=== Instructions for the task ===
Exactly the lines from the one containing "Where should I click to: Click 退出登录" through the end of the entries, both ends included, are to be output.

(Collection entries)
━━━━━━━━━━━━━━━━

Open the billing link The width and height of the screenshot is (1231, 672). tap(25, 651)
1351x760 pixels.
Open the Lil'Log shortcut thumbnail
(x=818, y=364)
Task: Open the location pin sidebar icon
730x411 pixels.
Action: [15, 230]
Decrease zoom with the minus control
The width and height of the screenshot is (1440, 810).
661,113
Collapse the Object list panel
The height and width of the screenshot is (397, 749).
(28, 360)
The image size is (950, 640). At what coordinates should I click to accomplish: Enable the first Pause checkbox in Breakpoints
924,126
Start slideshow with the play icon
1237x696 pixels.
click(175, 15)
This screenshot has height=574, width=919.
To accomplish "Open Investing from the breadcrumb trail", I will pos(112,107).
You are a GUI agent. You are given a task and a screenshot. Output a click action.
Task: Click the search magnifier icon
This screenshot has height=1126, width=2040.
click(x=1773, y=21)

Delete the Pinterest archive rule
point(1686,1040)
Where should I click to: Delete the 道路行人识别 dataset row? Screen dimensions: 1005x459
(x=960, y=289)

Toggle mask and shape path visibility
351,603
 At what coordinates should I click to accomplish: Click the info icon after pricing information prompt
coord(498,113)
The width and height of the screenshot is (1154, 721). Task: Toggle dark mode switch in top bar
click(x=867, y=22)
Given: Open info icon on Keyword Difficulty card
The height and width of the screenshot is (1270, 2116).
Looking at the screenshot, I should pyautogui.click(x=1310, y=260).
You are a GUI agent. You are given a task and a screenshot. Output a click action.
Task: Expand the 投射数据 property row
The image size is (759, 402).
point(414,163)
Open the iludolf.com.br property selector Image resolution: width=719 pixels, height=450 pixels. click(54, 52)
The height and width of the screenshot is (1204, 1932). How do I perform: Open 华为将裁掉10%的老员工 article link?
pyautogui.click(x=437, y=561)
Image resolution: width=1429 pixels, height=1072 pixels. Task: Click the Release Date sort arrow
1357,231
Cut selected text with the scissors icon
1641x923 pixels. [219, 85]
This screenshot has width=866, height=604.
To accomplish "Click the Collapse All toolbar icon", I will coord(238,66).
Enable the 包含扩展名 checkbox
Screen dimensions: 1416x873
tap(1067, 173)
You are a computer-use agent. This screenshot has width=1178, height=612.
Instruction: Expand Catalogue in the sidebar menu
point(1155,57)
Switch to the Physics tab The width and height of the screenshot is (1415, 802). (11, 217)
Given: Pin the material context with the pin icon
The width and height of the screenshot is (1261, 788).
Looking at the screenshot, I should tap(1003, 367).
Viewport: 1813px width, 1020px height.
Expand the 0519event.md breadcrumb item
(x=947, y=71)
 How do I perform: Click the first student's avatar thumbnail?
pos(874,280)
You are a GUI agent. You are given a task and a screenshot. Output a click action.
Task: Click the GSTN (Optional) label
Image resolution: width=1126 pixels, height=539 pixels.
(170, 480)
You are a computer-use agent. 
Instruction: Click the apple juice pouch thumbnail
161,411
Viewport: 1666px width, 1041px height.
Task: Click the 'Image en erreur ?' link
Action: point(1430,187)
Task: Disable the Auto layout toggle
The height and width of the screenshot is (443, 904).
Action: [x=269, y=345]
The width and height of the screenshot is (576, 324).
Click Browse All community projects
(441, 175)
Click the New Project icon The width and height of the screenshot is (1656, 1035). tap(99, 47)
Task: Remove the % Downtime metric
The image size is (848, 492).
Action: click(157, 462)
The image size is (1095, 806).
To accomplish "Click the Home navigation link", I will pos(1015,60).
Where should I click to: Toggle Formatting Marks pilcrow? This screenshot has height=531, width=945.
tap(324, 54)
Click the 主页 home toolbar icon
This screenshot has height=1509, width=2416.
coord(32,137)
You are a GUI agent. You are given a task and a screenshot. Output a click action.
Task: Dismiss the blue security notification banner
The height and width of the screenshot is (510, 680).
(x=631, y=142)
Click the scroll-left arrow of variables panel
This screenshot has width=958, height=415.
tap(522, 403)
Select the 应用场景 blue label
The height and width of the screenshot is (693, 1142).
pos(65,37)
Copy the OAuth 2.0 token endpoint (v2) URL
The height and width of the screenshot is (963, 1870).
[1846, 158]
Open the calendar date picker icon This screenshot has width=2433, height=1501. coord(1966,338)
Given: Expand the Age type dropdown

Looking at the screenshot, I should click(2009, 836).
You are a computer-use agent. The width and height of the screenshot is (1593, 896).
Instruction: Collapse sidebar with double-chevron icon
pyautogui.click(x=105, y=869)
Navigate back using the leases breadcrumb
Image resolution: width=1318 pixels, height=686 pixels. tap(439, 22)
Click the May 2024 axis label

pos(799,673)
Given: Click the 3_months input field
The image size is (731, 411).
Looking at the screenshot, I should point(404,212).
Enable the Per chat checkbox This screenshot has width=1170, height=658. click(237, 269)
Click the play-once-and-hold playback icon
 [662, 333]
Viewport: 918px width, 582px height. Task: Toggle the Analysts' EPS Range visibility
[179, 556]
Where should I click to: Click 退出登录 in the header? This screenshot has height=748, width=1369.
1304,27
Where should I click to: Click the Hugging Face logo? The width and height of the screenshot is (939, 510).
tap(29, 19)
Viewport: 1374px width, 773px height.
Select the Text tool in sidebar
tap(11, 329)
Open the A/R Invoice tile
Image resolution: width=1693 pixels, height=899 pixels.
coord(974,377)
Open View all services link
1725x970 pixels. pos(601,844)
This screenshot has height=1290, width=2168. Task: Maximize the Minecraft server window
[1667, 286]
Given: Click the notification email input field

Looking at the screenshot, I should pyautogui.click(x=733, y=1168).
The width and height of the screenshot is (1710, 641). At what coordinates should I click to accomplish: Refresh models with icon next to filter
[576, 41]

━━━━━━━━━━━━━━━━

=== Completed exercise ===
Where should I click to: Click 退出登录 in the header? This screenshot has height=748, width=1369.
1304,27
Where should I click to: Click the Hugging Face logo? The width and height of the screenshot is (939, 510).
tap(29, 19)
Viewport: 1374px width, 773px height.
Select the Text tool in sidebar
tap(11, 329)
Open the A/R Invoice tile
Image resolution: width=1693 pixels, height=899 pixels.
coord(974,377)
Open View all services link
1725x970 pixels. pos(601,844)
This screenshot has height=1290, width=2168. Task: Maximize the Minecraft server window
[1667, 286]
Given: Click the notification email input field

Looking at the screenshot, I should pyautogui.click(x=733, y=1168).
The width and height of the screenshot is (1710, 641). At what coordinates should I click to accomplish: Refresh models with icon next to filter
[576, 41]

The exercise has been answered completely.